Extracted data entries

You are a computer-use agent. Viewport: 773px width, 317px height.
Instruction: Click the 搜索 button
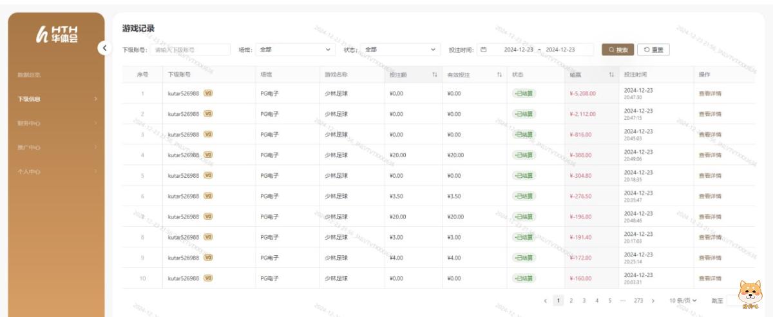(617, 50)
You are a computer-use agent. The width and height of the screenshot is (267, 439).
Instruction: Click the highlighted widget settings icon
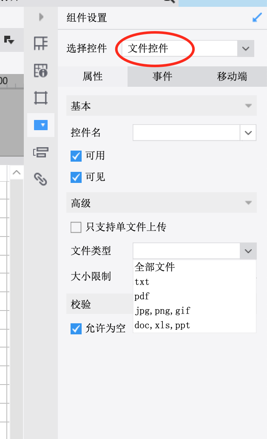pyautogui.click(x=41, y=125)
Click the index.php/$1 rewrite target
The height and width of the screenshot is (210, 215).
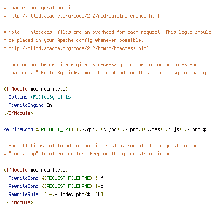coord(76,194)
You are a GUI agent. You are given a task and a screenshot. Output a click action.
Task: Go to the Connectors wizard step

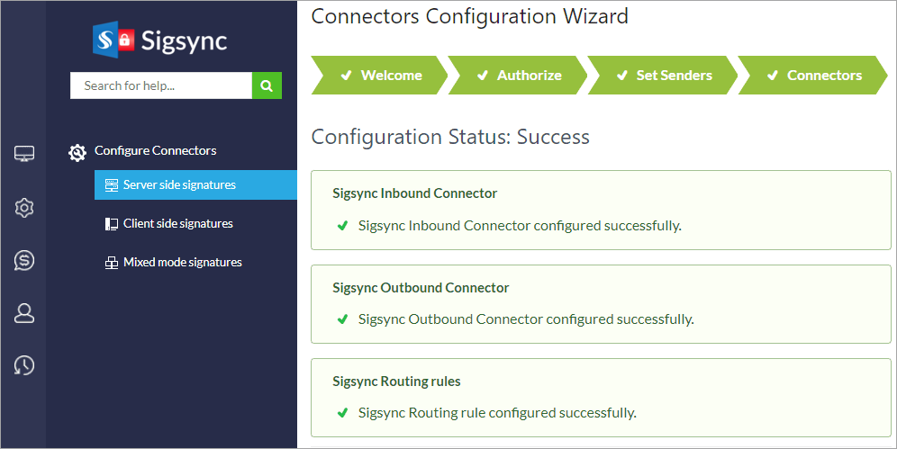click(x=814, y=76)
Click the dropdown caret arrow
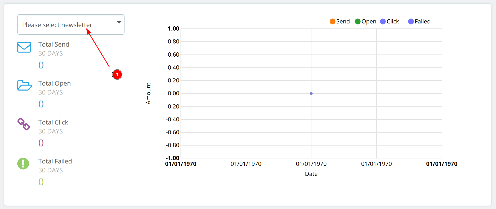This screenshot has height=209, width=496. click(x=119, y=22)
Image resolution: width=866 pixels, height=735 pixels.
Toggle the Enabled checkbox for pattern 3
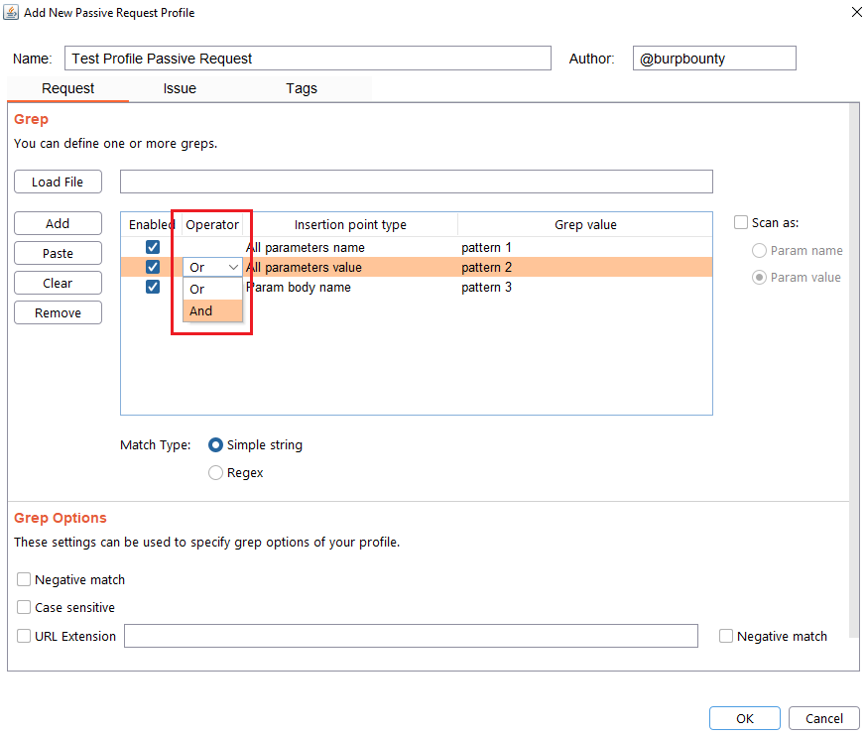pyautogui.click(x=153, y=287)
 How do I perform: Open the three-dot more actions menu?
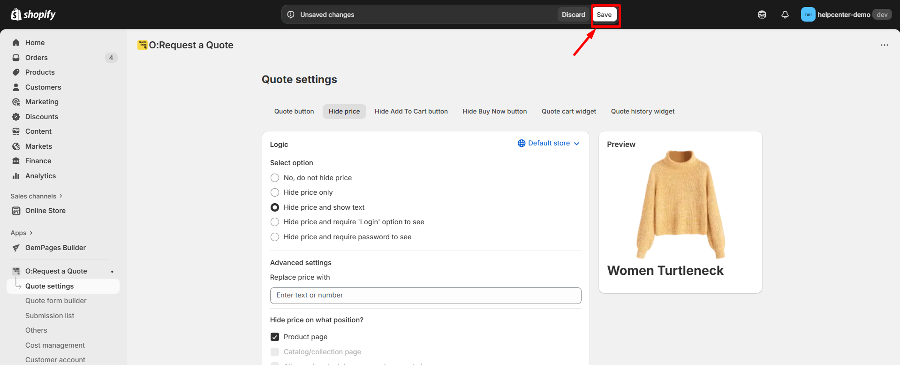tap(884, 45)
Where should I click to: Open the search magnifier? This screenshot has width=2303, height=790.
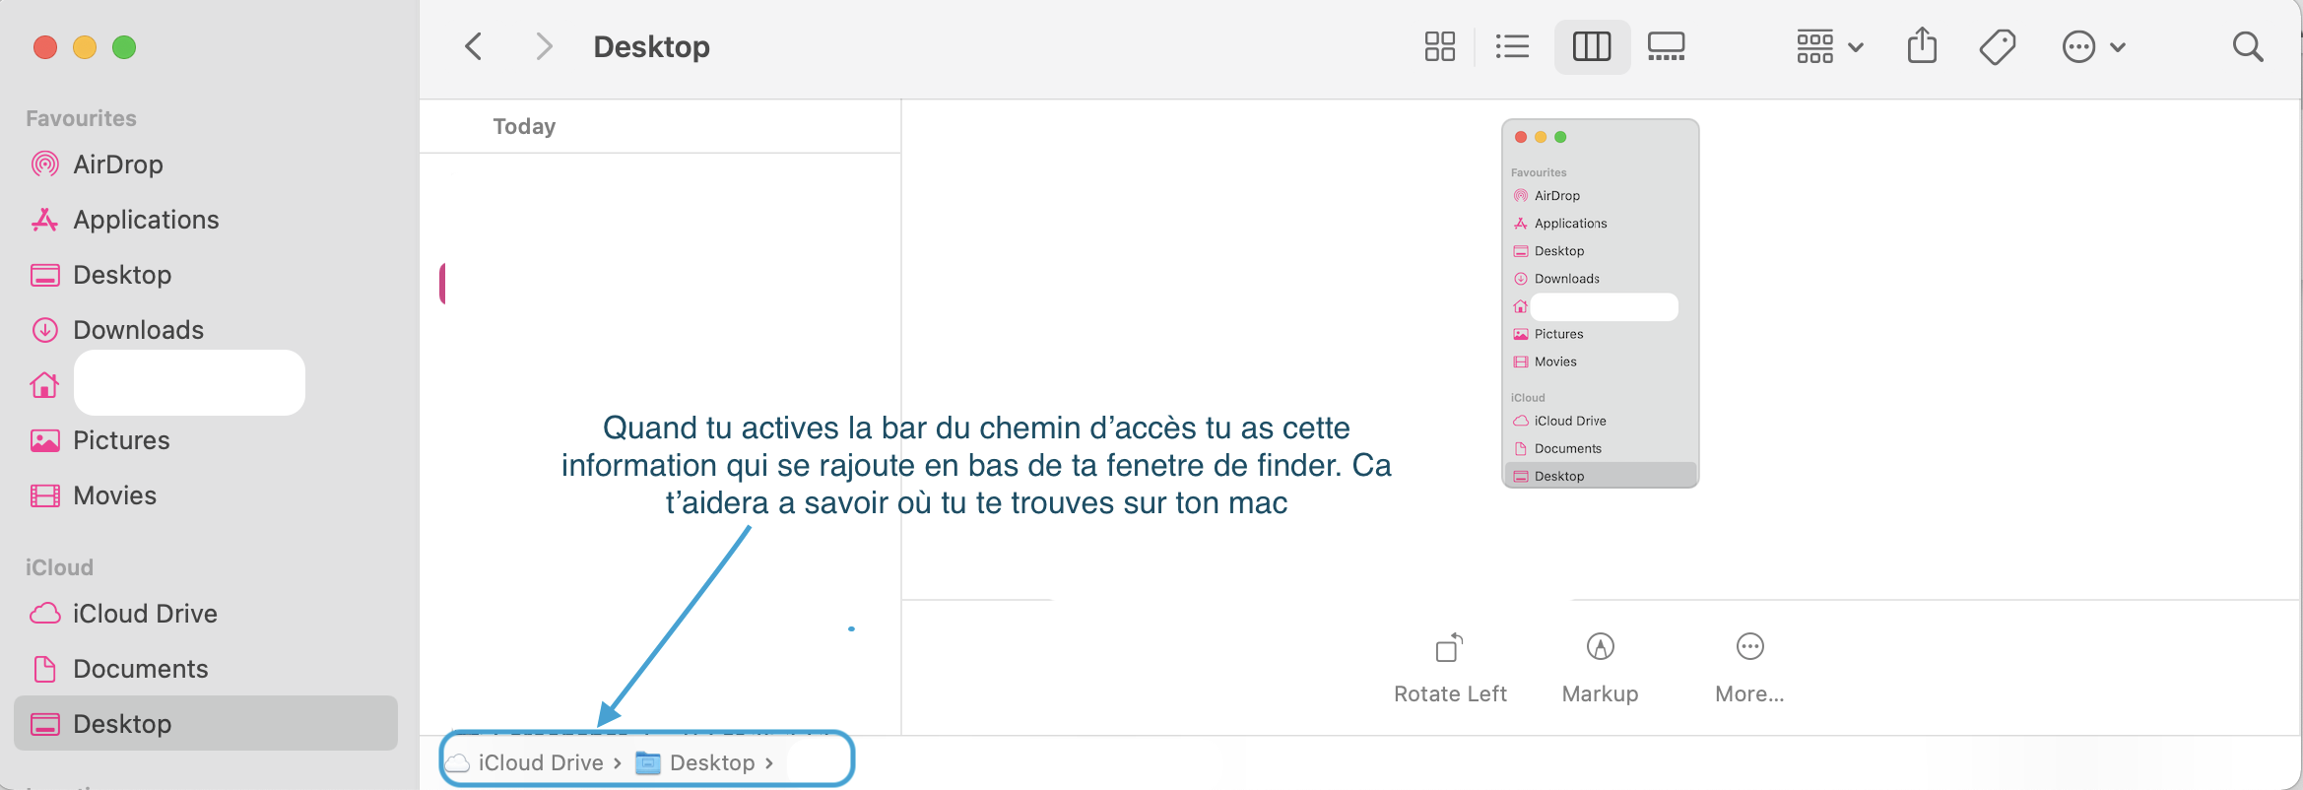coord(2248,46)
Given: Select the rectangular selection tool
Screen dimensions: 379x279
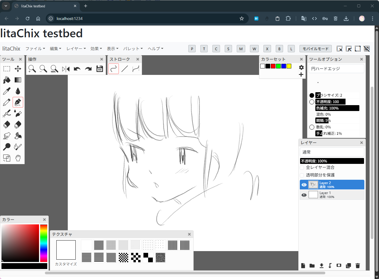Looking at the screenshot, I should (7, 69).
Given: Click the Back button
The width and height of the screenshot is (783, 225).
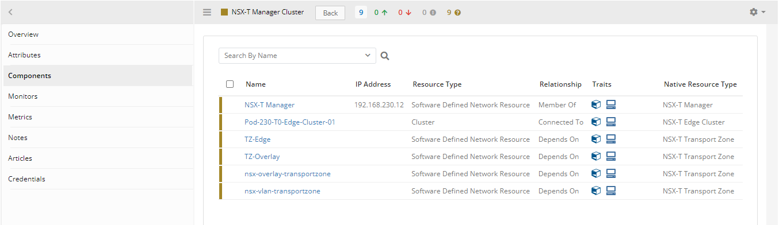Looking at the screenshot, I should click(x=330, y=13).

Work item :: Restate, word for word and without pictures, the lines from the line containing "Click the index.php/$1 rewrite target" to the last line of the records above.

Written solution ::
Click the index.php/$1 rewrite target
The height and width of the screenshot is (210, 215).
coord(76,194)
You are a GUI agent. You are given a task and a screenshot. Output a click action.
Task: Go to the Connectors wizard step

click(x=814, y=76)
Click the dropdown caret arrow
This screenshot has height=209, width=496. click(x=119, y=22)
Image resolution: width=866 pixels, height=735 pixels.
Toggle the Enabled checkbox for pattern 3
pyautogui.click(x=153, y=287)
 How do I perform: Open the three-dot more actions menu?
tap(884, 45)
Where should I click to: Open the search magnifier? This screenshot has width=2303, height=790.
coord(2248,46)
Given: Select the rectangular selection tool
Screen dimensions: 379x279
Looking at the screenshot, I should (7, 69).
Given: Click the Back button
The width and height of the screenshot is (783, 225).
Looking at the screenshot, I should click(x=330, y=13).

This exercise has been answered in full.